West Bengal Public Works Department Minister Kshiti Goswami, of the Revolutionary Socialist Party (RSP) who had on Saturday desired to resign from the government in protest, said he would not attend his office from Monday.
Nandigram in East Midnapore district erupted in gun battles on Saturday after activists of the ruling Communist Party of India-Marxist (CPI-M) allegedly fired on an unarmed procession of rival Bhumi Uchched Pratirodh Committee (BUPC) members, killing two and injuring several others.
Meanwhile, the three Left Front allies - the Forward Bloc, RSP and Communist Party of India (CPI) - have called an emergency meeting Sunday of the "mini-front" to discuss the situation in Nandigram.

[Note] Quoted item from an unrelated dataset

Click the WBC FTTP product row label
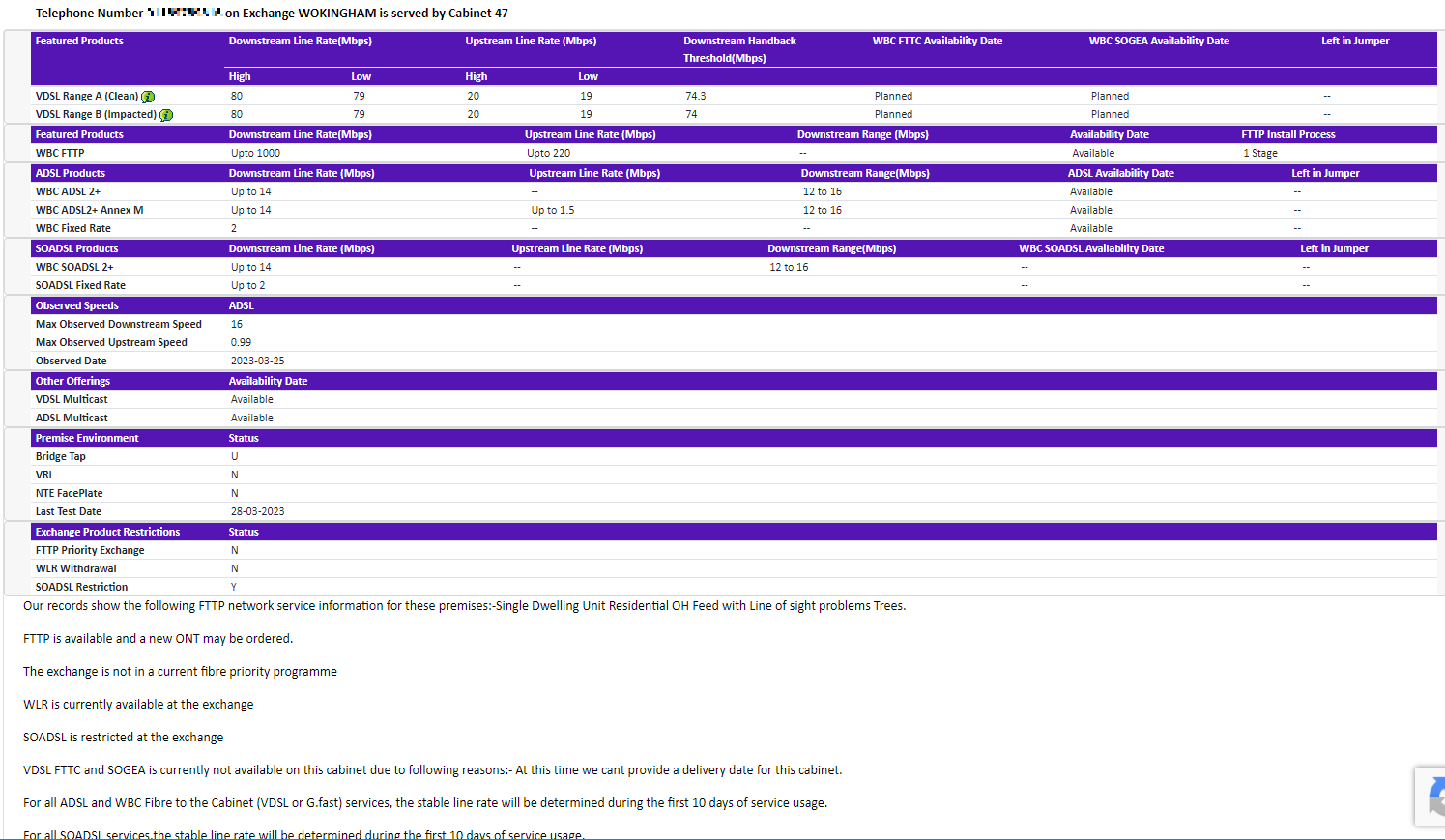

"We, all three Left partners, have called the meeting to discuss the issue of fresh violence in Nandigram. All senior party leaders are expected to attend the meeting," CPI state secretary Manju Kumar Majumdar told IANS.
Majumdar said that his party would act upon the decision taken by the left partners at the meeting.
Senior CPI leader and West Bengal Water Resource Development Minister Nanda Gopal Bhattacharya said the meeting would decide how to initiate peace process and stop violence in Nandigram.
A disgruntled Kshiti Goswami said, "It's the sole responsibility of the state government to protect people in Nandigram. I don't know if they are CPI-M or Trinamool Congress activists. To me, they all are human beings."
However, some TV channels reported of sporadic firing in some areas like Tekhali in the area. The channels say five people were killed in the violence, but the official death toll was two till Sunday morning.
"The situation is volatile and fresh gun battles can start any minute," said a photojournalist covering the violence in Nandigram.
Trinamul Congress supremo Mamata Banerjee, whose convoy was stopped near Kolaghat Saturday night by the CPI-M cadres, has left for Nandigram.
The fresh violence on Saturday prompted the Trinamool Congress chief to resign as MP.
In Kolkata, the intelligentsia rallied behind a fasting Medha Patkar and other human rights activists as they boycotted a state-organised film festival.
Over the past week, the CPI-M launched a massive offensive against the BUPC in Nandigram to regain its lost 'bases'. Their cadres entered village after village and allegedly torched houses belonging to the rival groups.
Violence in Nandigram has claimed 34 lives since January, when the region flared up over proposed land acquisition for a special economic zone (SEZ). The state government scrapped the plan later in the face of stiff resistance.
However, a turf battle continues in Nandigram between the CPI-M and the BUPC in the run-up to local bodies elections in May next year.